(Pixel coordinate grounding data)
________________________________________

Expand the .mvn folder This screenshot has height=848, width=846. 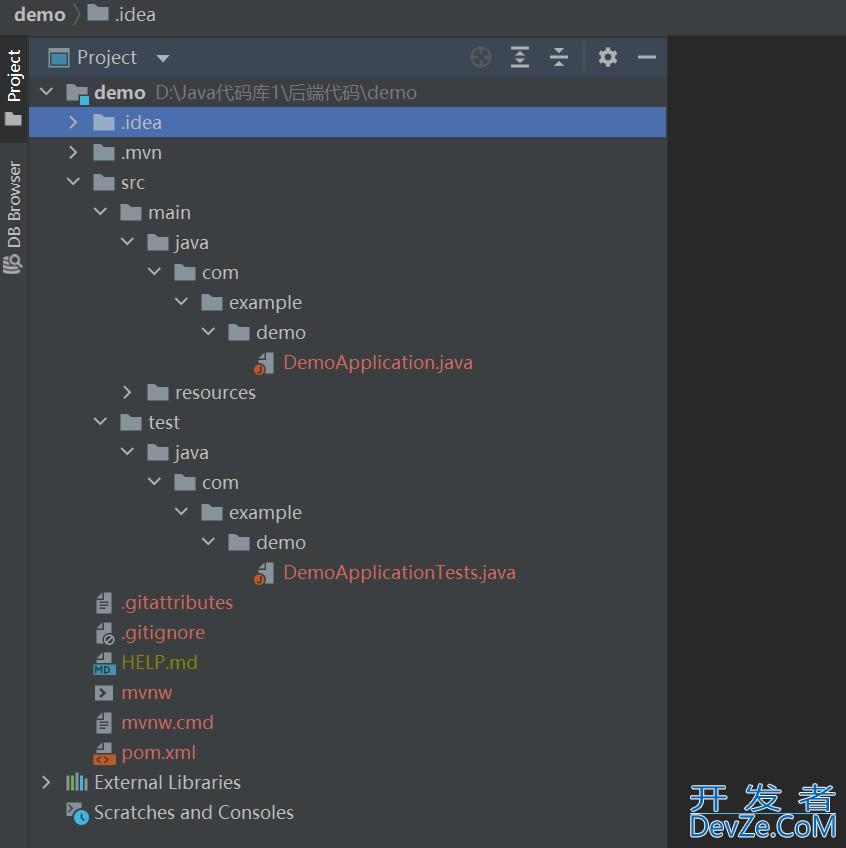(73, 152)
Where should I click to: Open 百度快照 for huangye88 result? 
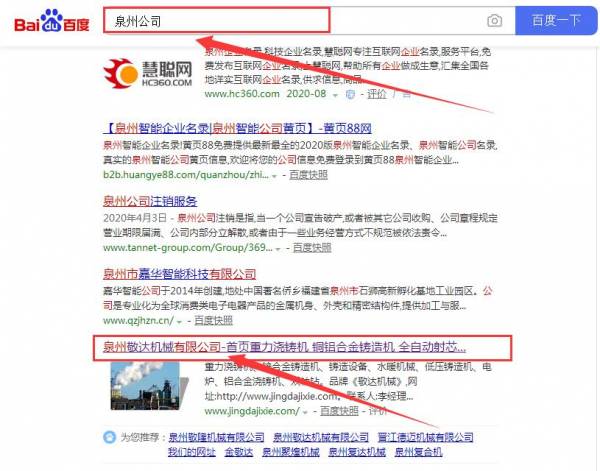click(x=308, y=175)
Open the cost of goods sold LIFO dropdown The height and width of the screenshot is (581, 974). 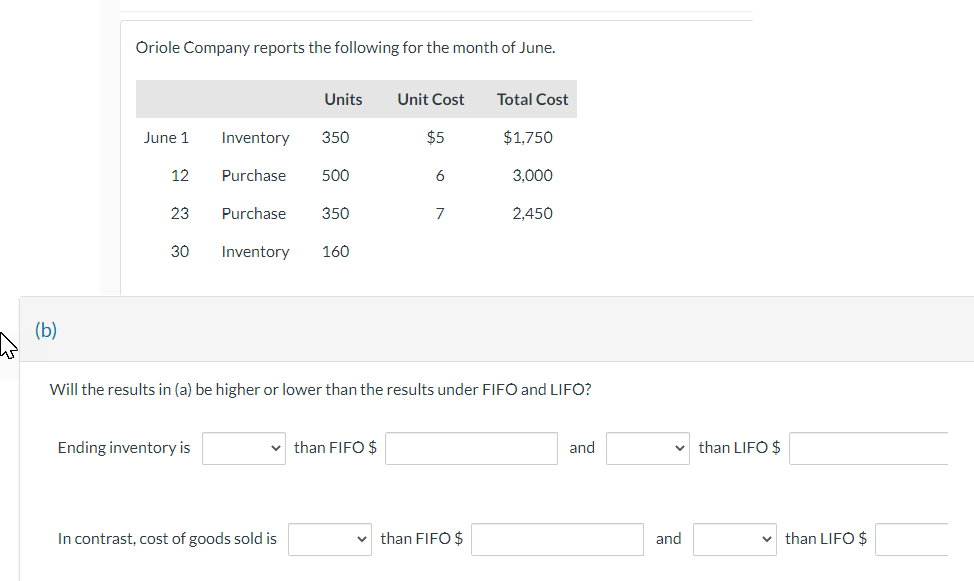pos(734,539)
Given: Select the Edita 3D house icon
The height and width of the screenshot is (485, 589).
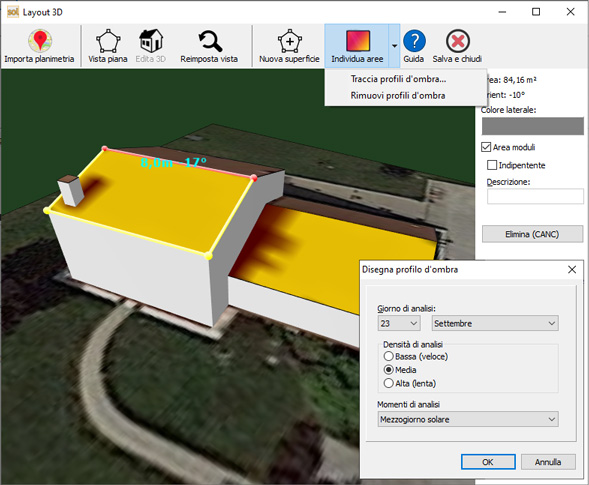Looking at the screenshot, I should pos(151,41).
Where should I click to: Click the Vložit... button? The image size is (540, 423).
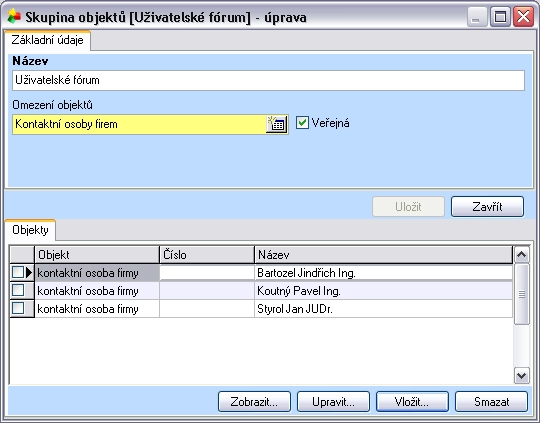[412, 402]
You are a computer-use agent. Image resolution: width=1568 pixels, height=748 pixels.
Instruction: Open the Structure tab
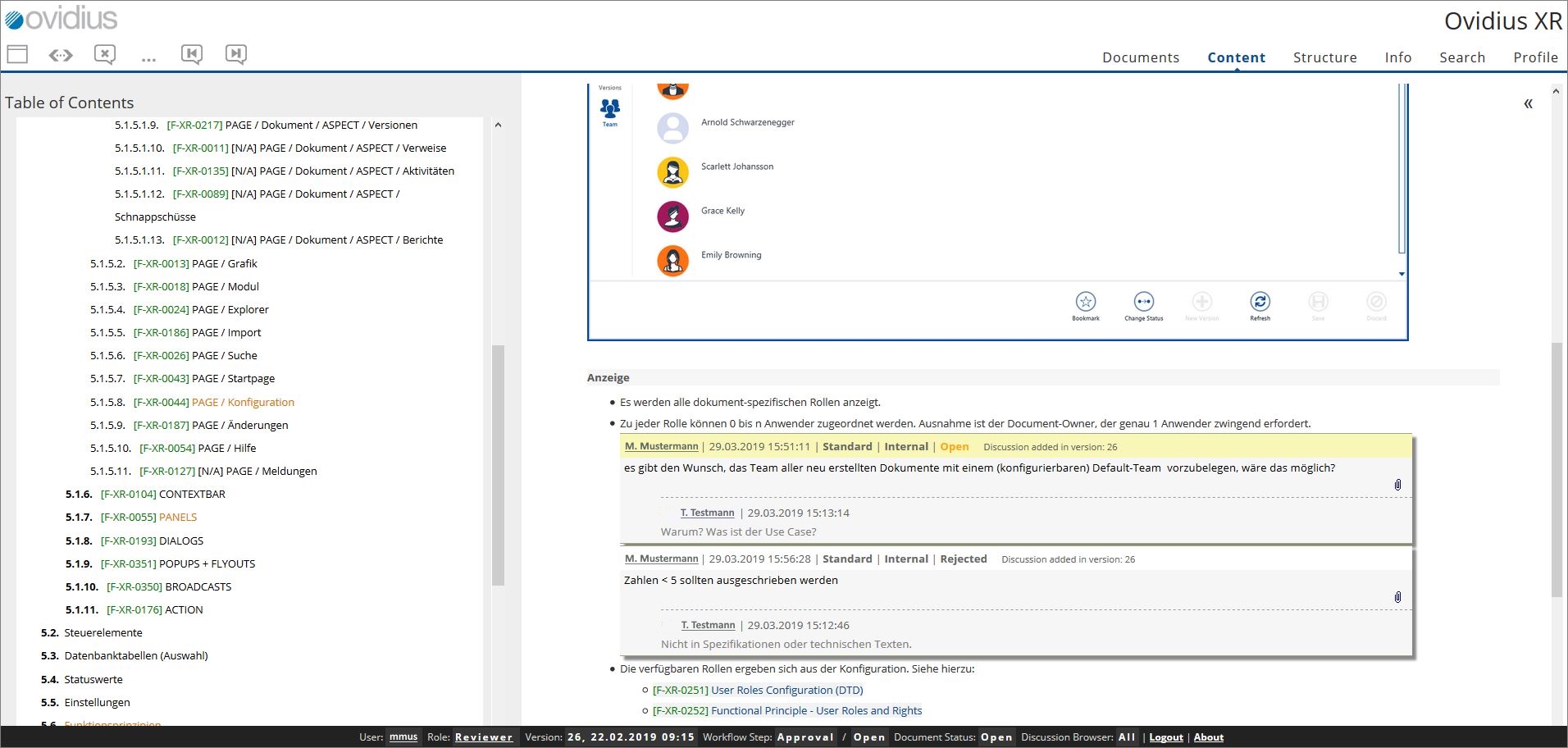1324,57
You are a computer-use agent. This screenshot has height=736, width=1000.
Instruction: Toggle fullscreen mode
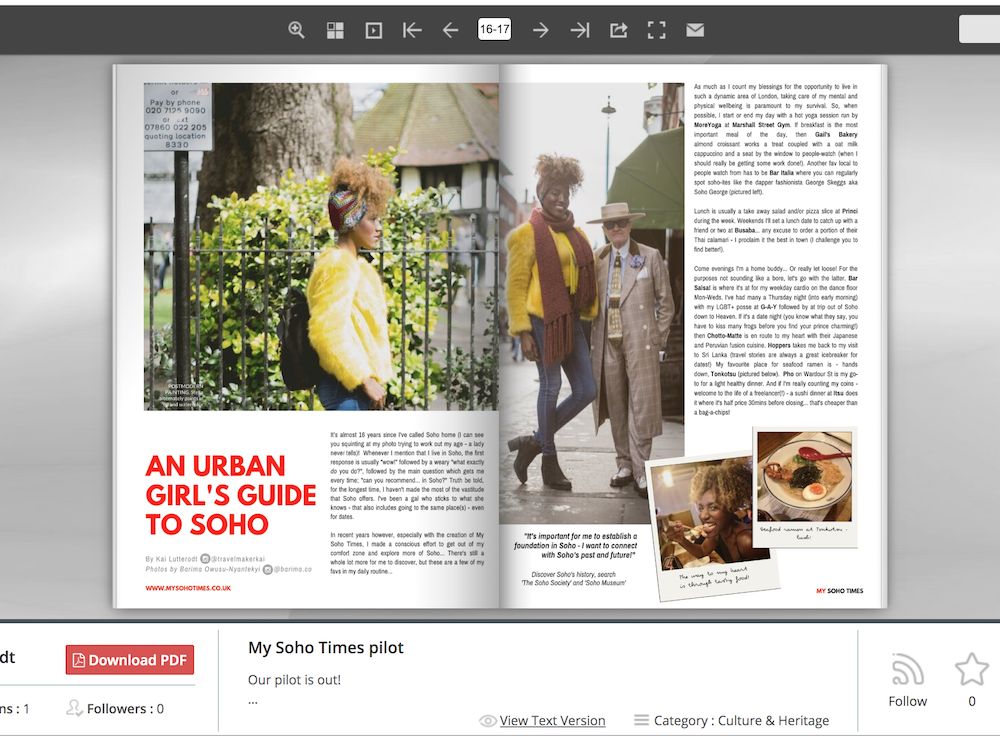(656, 30)
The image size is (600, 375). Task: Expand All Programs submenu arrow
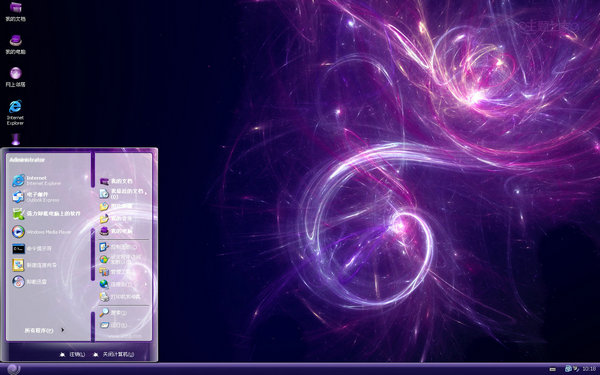click(62, 330)
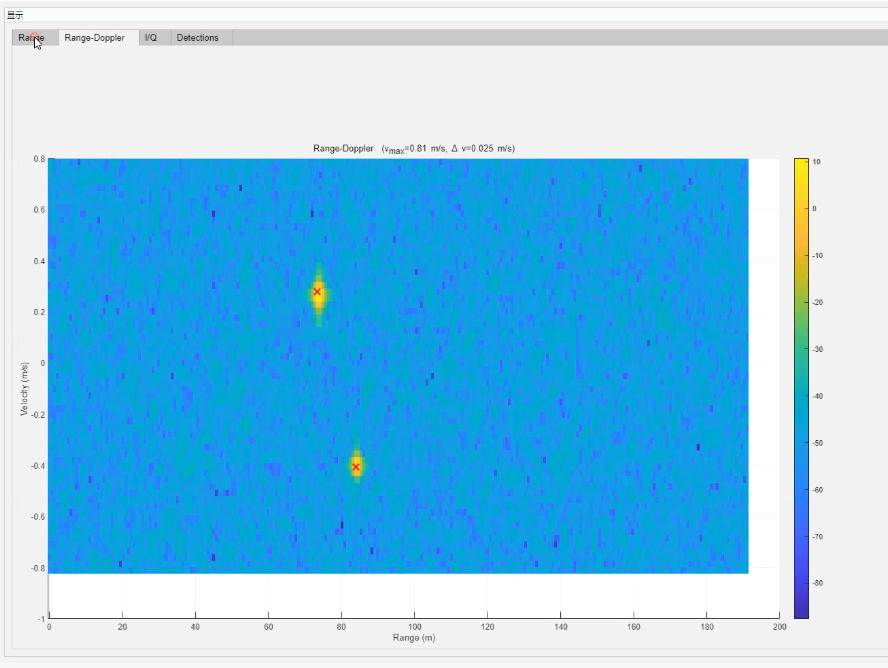Image resolution: width=888 pixels, height=668 pixels.
Task: Click the Range-Doppler plot title text
Action: [x=414, y=148]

________________________________________

Task prompt :: For this exercise, repeat word for word only the lines from the one containing "Given: Select the Edita 3D house icon" through the end of the data, including both. Pictures do not go in the copy.

Output for this exercise ::
Given: Select the Edita 3D house icon
The height and width of the screenshot is (485, 589).
Looking at the screenshot, I should pos(151,41).
Where should I click to: Click the Vložit... button? The image size is (540, 423).
[412, 402]
You are a computer-use agent. Image resolution: width=1568 pixels, height=748 pixels.
Instruction: Open the Structure tab
1324,57
You are a computer-use agent. This screenshot has height=736, width=1000.
Instruction: Toggle fullscreen mode
(656, 30)
The image size is (600, 375). Task: Expand All Programs submenu arrow
click(62, 330)
Image resolution: width=888 pixels, height=668 pixels.
Task: Click the Range-Doppler plot title text
Action: [x=414, y=148]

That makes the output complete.